**Compito da svolgere**
Prosegui l'articolo sull'effetto Schulz e sul voto nel Saarland a partire dal punto in cui si interrompe.

**Brano da leggere**
L’effetto Schulz alla prova del piccolo Saarland
Non tarderà il primo vero test della popolarità di Martin Schulz, eletto domenica leader e candidato cancelliere dei socialdemocratici della Spd con il 100% dei voti, una percentuale, hanno scherzato i media tedeschi, che nemmeno i dirigenti comunisti dell’ex Germania dell’Est sono mai riusciti a ottenere.
Schulz ha rivitalizzato le fortune del suo partito dopo aver sostituto Sigmar Gabriel alla guida e la Spd oggi viaggia nei sondaggi testa a testa con l’unione democristiana del cancelliere Angela Merkel, che nelle elezioni di settembre va alla ricerca di un quarto mandato. Ma domenica prossima si passa dai sondaggi alle urne, con il voto nel Saarland, una delle regioni più piccole della Germania, ma anche una possibile cartina di tornasole del panorama nazionale. Anche in questo caso al governo c’è una grande coalizione a guida democristiana e i socialdemocratici mordono il freno. E anche qui nei sondaggi, grazie in buona misura all’effetto Schulz, la Spd ha recuperato terreno: oggi è al 32% dei consensi, in netta salita nelle ultime settimane, contro il 37% della Cdu. E anche in questo caso vagheggia di formare una coalizione diversa, insieme alla sinistra della Linke, data al 12%, ed eventualmente i Verdi, se questi, attualmente al 4% dei consensi, ce la faranno a superare la soglia del 5 per entrare nel parlamento locale.
Sarebbe un preludio all’accordo rosso-rosso-verde già realizzato nella città di Berlino e in Turingia e che potrebbe ribaltare gli equilibri a favore della Spd anche a livello nazionale. Se i socialdemocratici dovessero dire no a un’altra grande coalizione in Saarland, i democristiani, senza una spalla (dato che l’unico altro partito che dovrebbe entrare nel par- lamento regionale è il movimento anti-immigranti e antieuro AfD, oggi dato al 7%), si ritroverebbero automaticamente in minoranza.
Ad aggiungere una buona dose di pepe alla contesa nel Saarland, c’è la presenza come candidato della Linke di Oskar Lafontaine, che nel 2005 spaccò la Spd per protesta contro la riforma del mercato del lavoro varata dall’allora cancelliere, e suo compagno di partito, Gerhard Schröder. Il risentimento fra i socialdemocratici per la scissione, che da allora li ha condannati all’opposizione o a un ruolo di secondo piano nel Governo, è ancora forte e la Cdu intende utilizzare la ventilata coalizione con Lafontaine contro la Spd.

**Estratto dei dati**

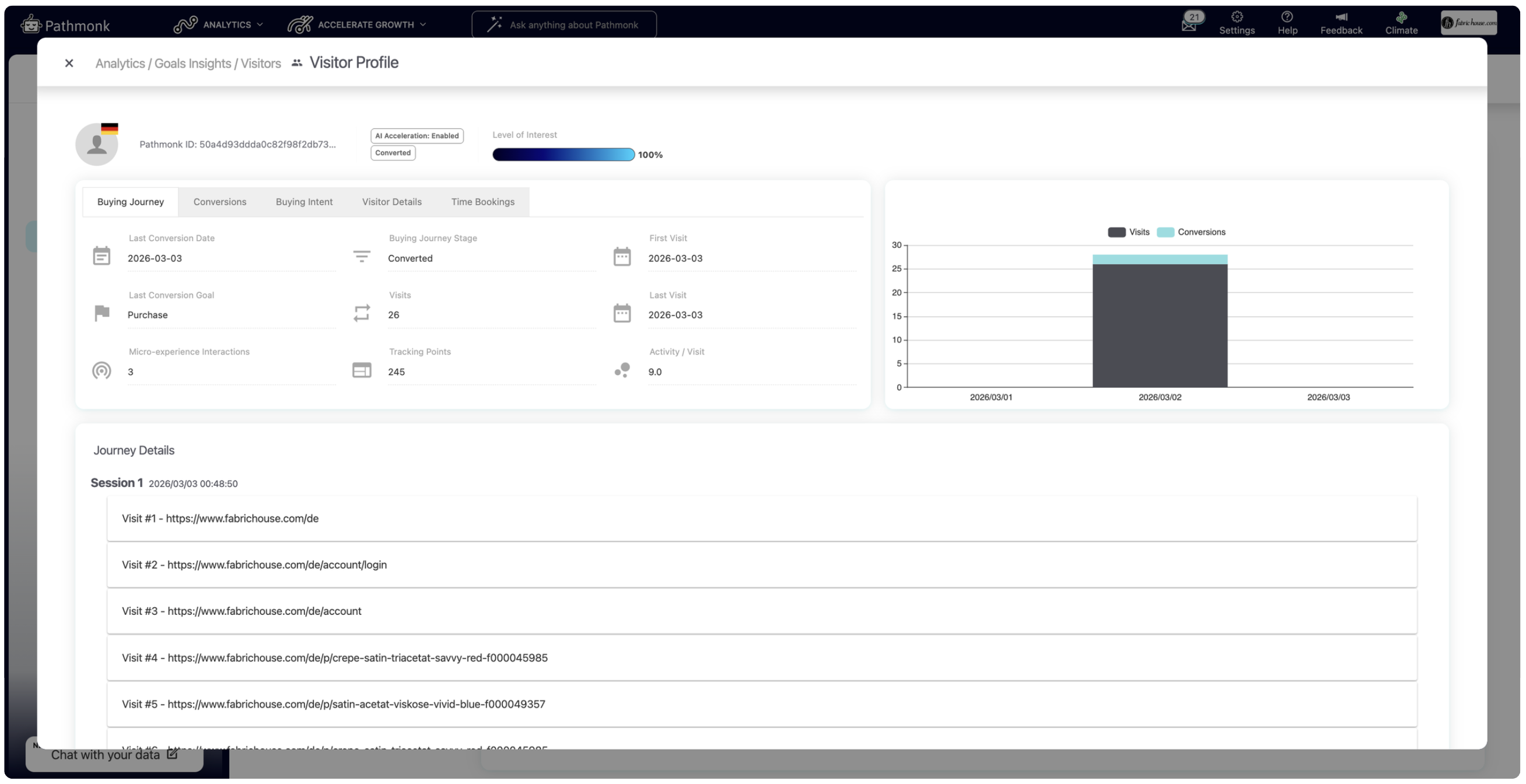This screenshot has width=1526, height=784.
Task: Click the Settings gear icon
Action: tap(1236, 16)
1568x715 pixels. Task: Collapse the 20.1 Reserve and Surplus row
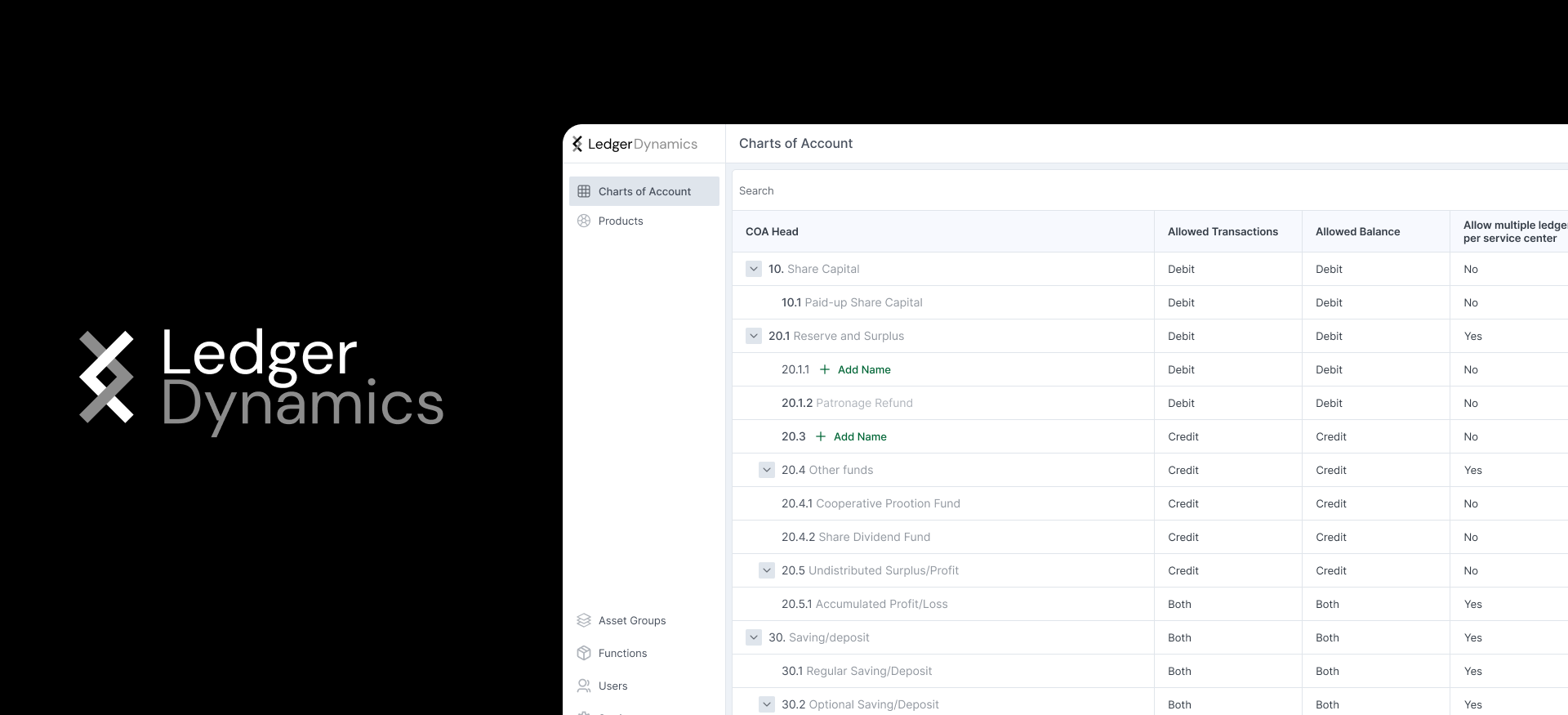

**Risultato esercizio**
L’ex ministro delle Finanze dice oggi di essere aperto ad allearsi con i suoi ex compagni, almeno a livello locale, e la Spd non esclude di poterci provare. A livello federale, il fondatore della Linke trova invece inaccettabile poter collaborare con la Spd, nonostante Schulz, proprio nel tentativo di avvicinarsi ai potenziali partner di governo e di rivendicare l’identità di sinistra del partito, abbia promesso di rivedere parte di quelle riforme. Ma non sembra disponibile a venire incontro alla Linke su altri temi, come la difesa, la Nato e altri aspetti del welfare state. Tuttavia un accordo a sinistra che tagli fuori i democristiani non appare più così impensabile (anche nell’attuale parlamento una coalizione rosso-rosso-verde avrebbe i voti, ma la Spd ha sempre rifiutato un’intesa con la Linke). Schulz, meno compromesso di Gabriel con le politiche dell’attuale Governo e quindi più adatto a fare una campagna contro il cancelliere Merkel, è l’uomo giusto per portarlo a casa.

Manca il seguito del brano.